---- Exercise input

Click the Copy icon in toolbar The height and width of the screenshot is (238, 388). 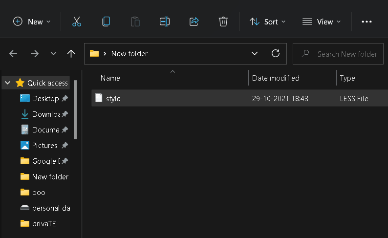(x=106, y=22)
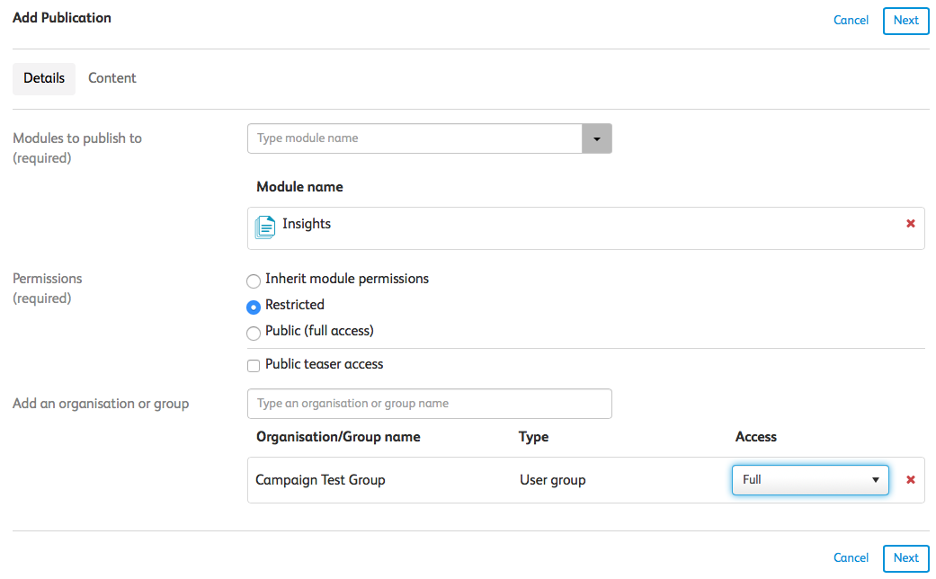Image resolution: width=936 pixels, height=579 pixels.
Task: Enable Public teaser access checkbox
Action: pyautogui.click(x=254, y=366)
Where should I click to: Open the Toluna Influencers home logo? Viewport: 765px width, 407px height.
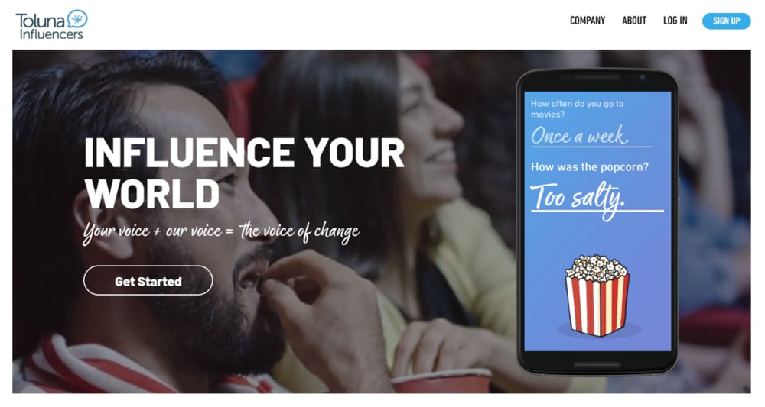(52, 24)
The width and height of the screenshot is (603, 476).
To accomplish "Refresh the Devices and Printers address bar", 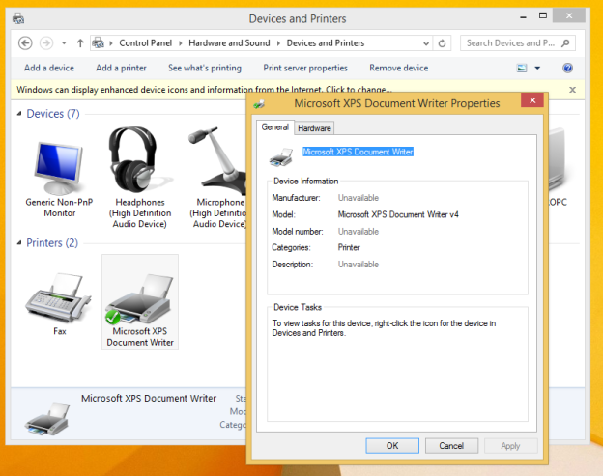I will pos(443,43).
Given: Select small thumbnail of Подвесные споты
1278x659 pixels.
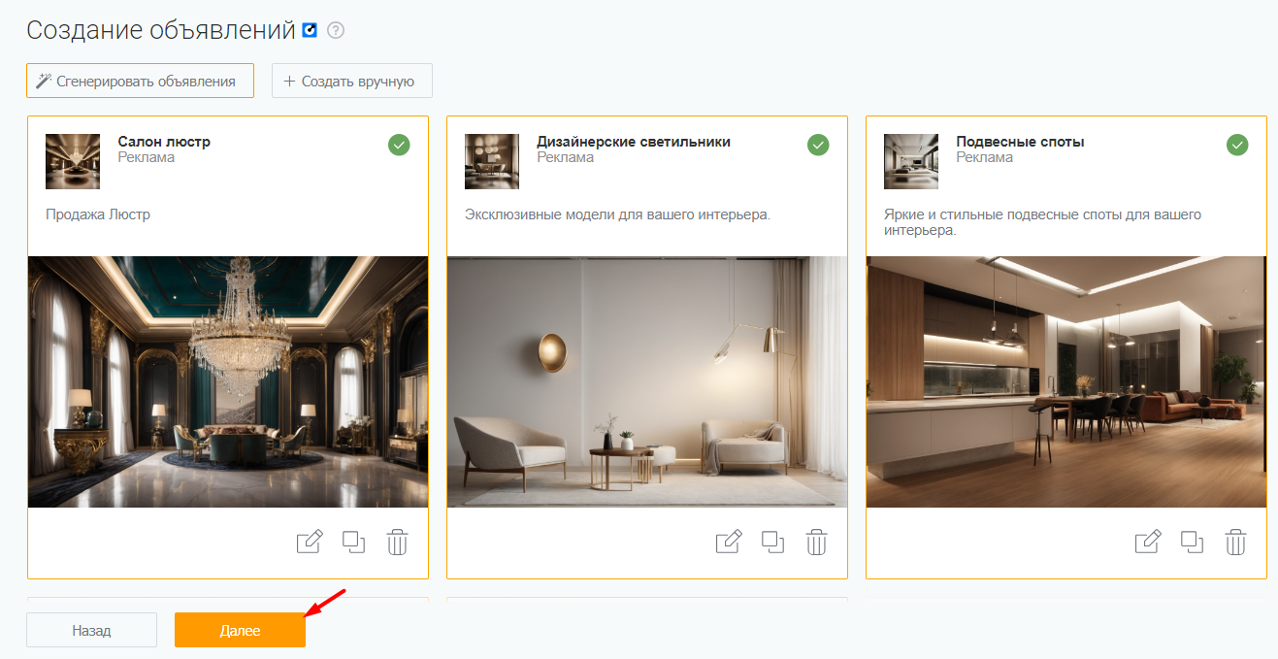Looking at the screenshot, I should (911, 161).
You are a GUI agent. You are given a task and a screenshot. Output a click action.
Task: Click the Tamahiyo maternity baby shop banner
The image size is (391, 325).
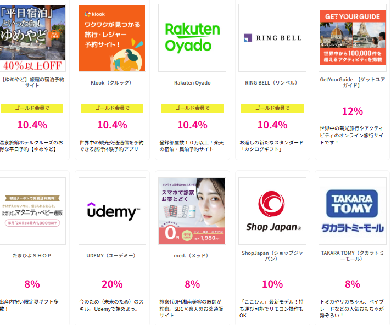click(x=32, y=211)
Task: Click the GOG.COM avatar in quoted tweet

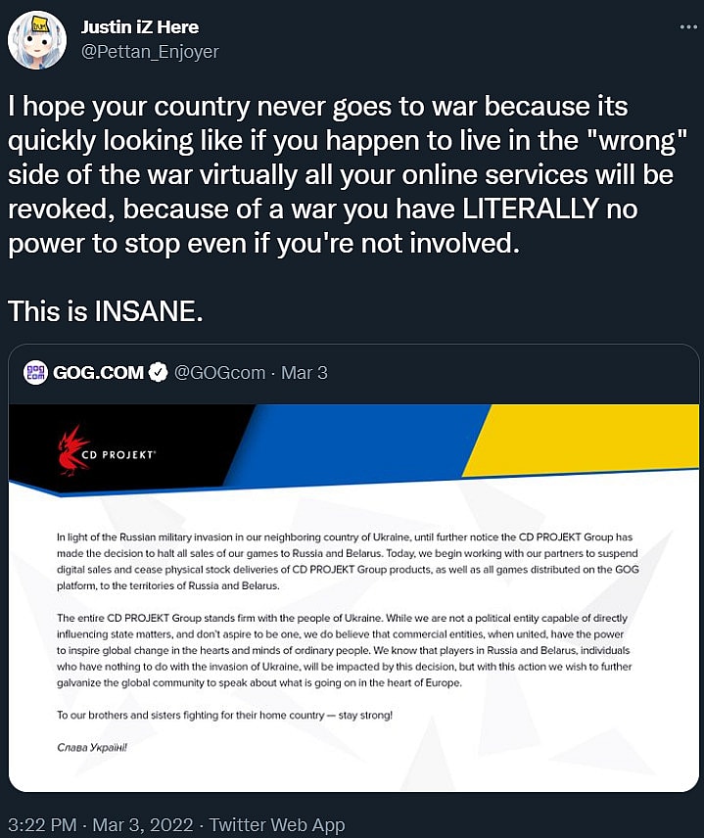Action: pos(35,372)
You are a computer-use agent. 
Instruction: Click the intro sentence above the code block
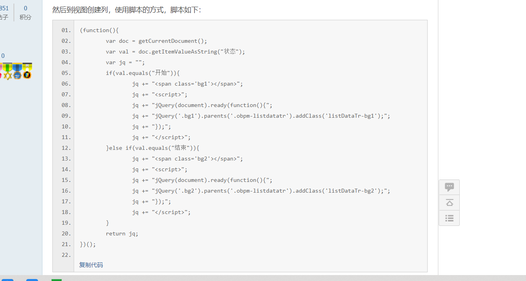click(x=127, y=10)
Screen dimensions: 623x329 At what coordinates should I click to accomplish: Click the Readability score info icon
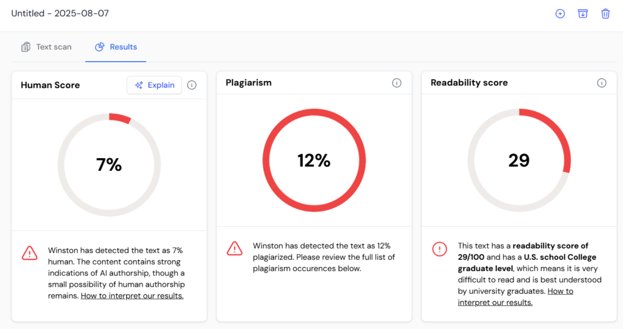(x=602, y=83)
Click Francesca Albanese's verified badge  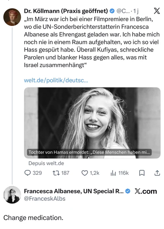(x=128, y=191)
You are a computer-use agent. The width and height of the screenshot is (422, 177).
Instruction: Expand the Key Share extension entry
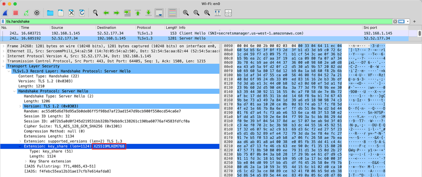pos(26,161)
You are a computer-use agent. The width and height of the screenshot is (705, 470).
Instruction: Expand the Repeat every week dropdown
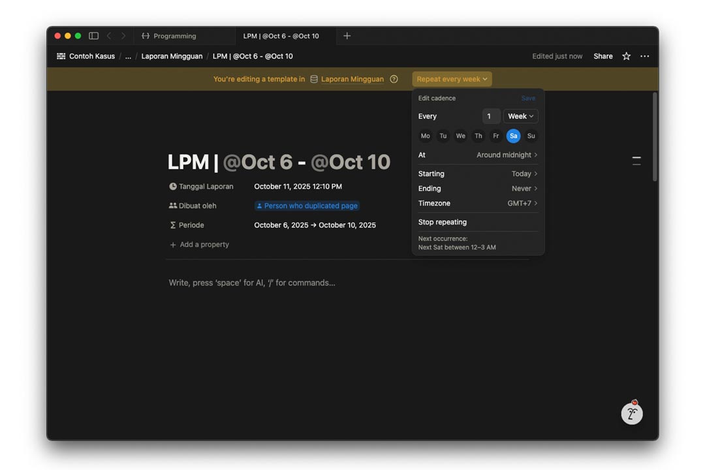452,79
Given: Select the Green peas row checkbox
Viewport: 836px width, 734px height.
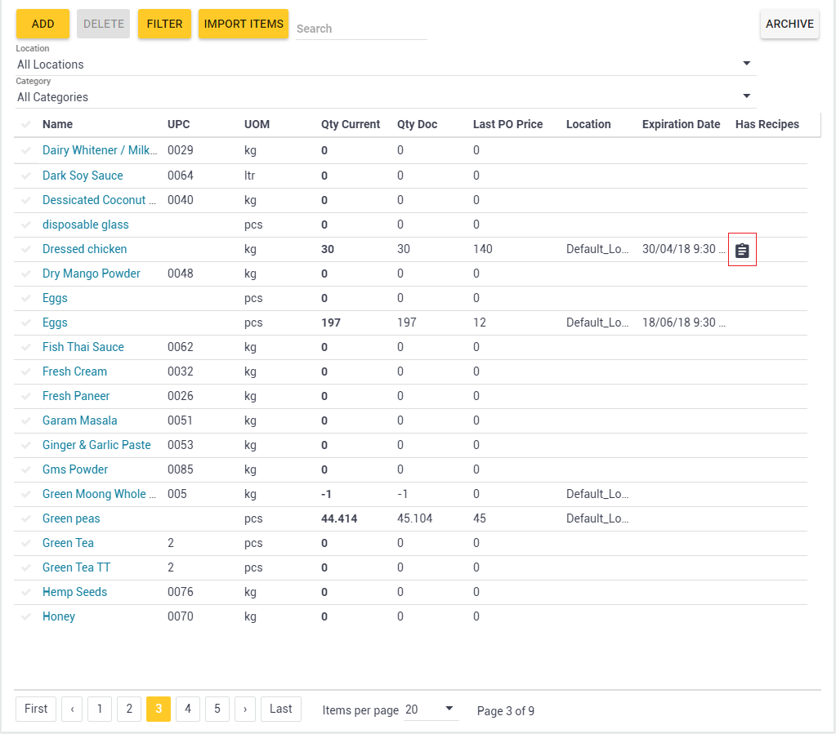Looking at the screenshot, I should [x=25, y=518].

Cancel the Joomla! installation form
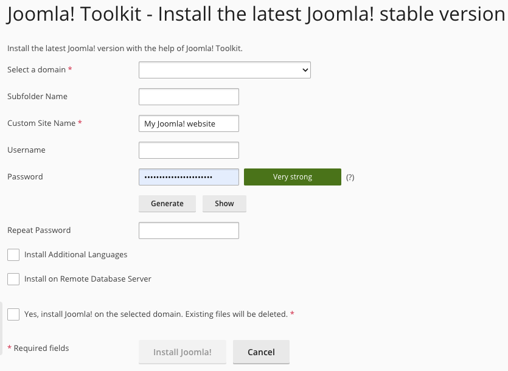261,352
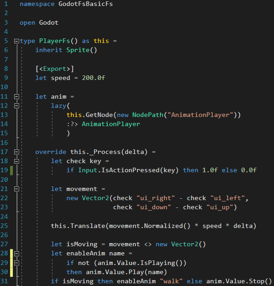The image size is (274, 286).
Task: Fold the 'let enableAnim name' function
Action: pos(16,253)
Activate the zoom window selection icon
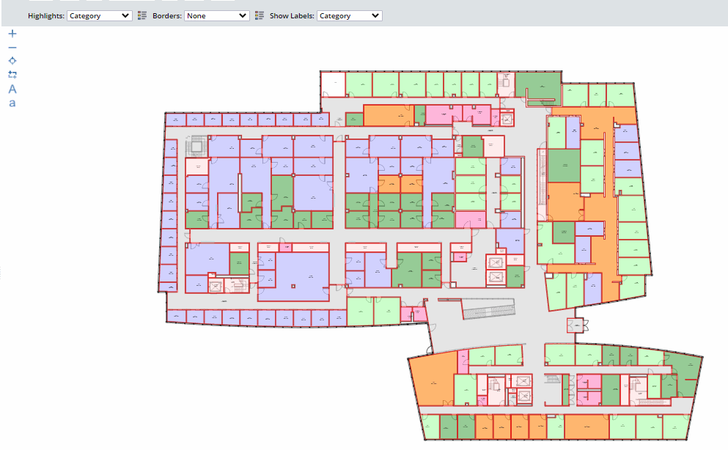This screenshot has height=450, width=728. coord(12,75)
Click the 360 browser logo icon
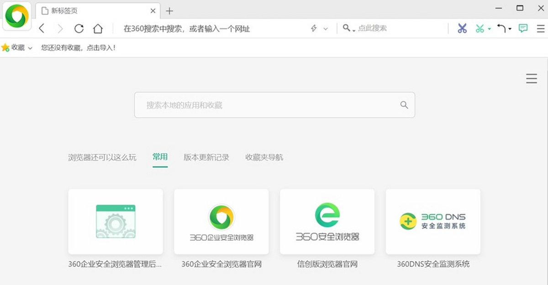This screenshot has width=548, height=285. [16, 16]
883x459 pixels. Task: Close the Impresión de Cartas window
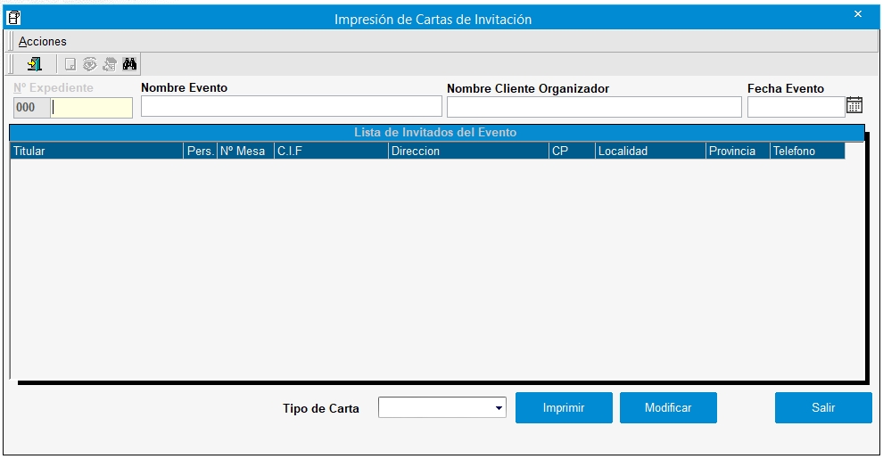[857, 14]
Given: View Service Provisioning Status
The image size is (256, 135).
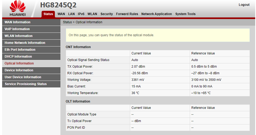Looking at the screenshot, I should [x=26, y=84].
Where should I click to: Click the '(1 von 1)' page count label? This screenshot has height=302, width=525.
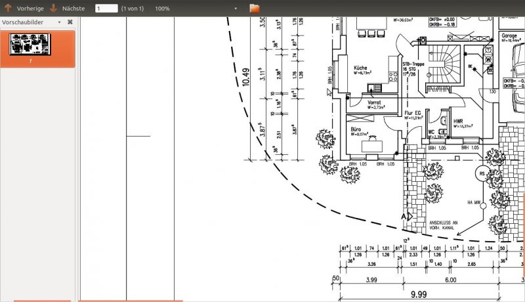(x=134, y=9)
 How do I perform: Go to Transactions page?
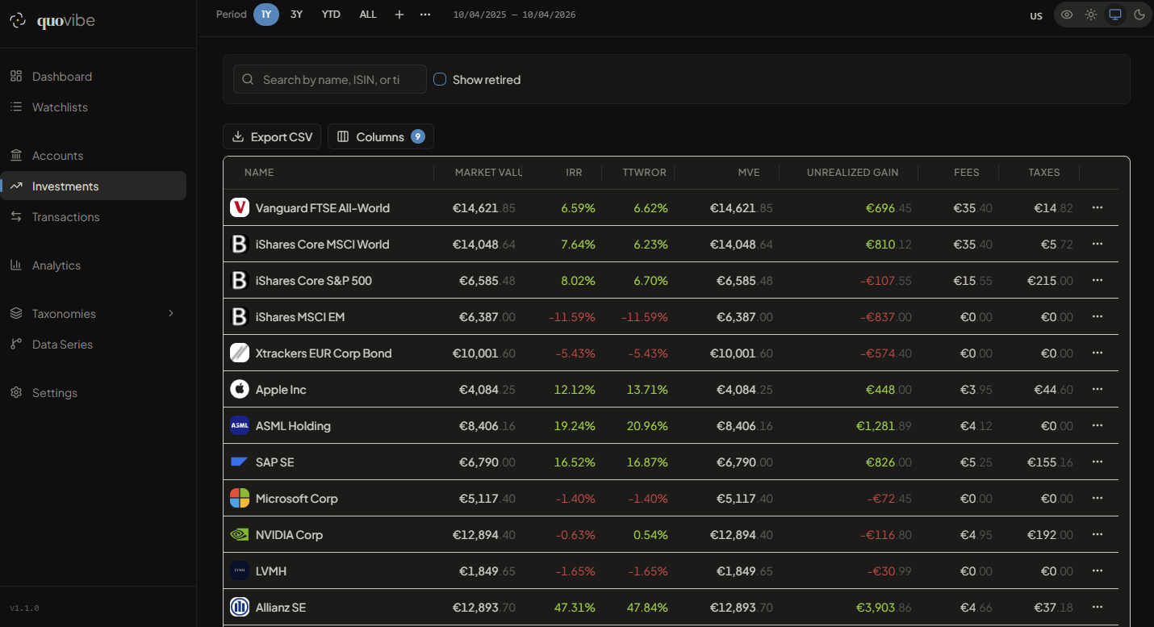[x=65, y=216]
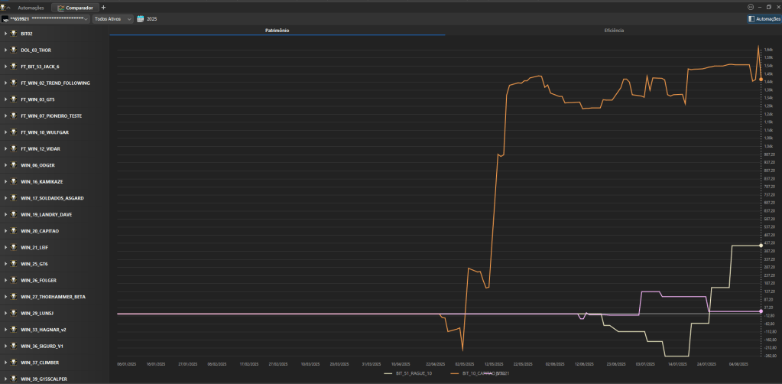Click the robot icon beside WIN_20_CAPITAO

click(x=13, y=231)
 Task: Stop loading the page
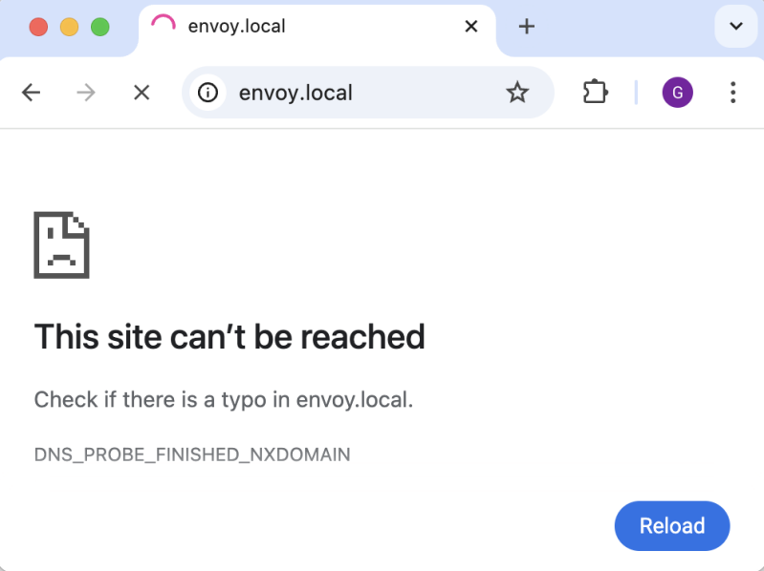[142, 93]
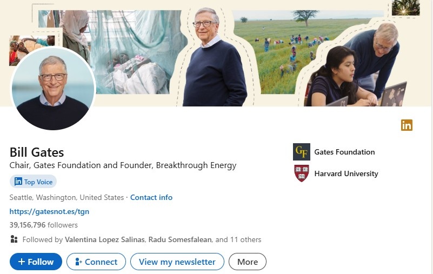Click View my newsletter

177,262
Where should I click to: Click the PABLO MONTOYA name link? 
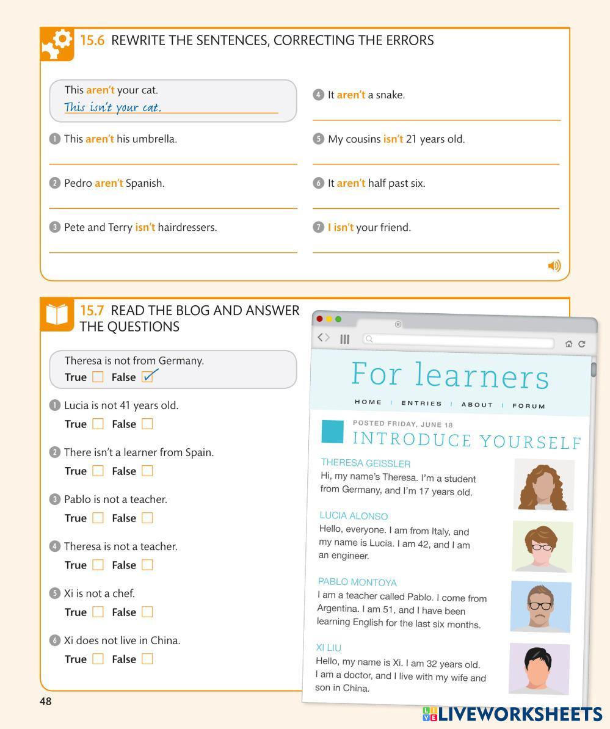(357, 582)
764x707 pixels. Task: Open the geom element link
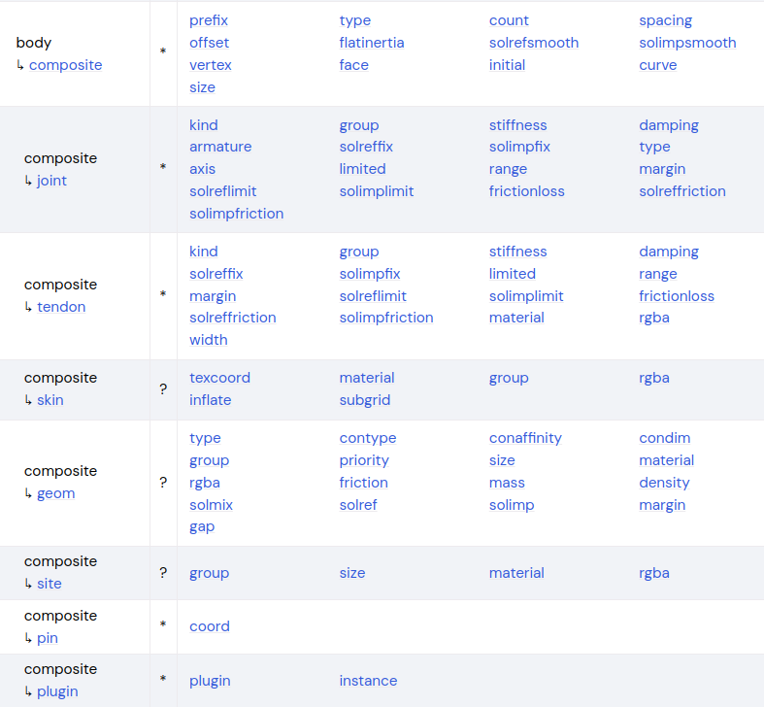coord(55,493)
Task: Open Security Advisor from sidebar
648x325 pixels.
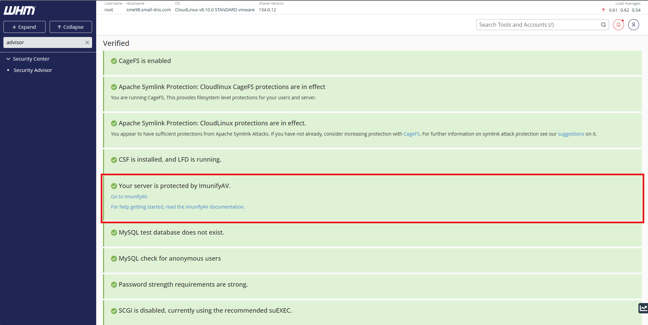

--------

### Assigned task
A single number is expected: how many lines in the entries above hold the word "computer".

### Solution below
3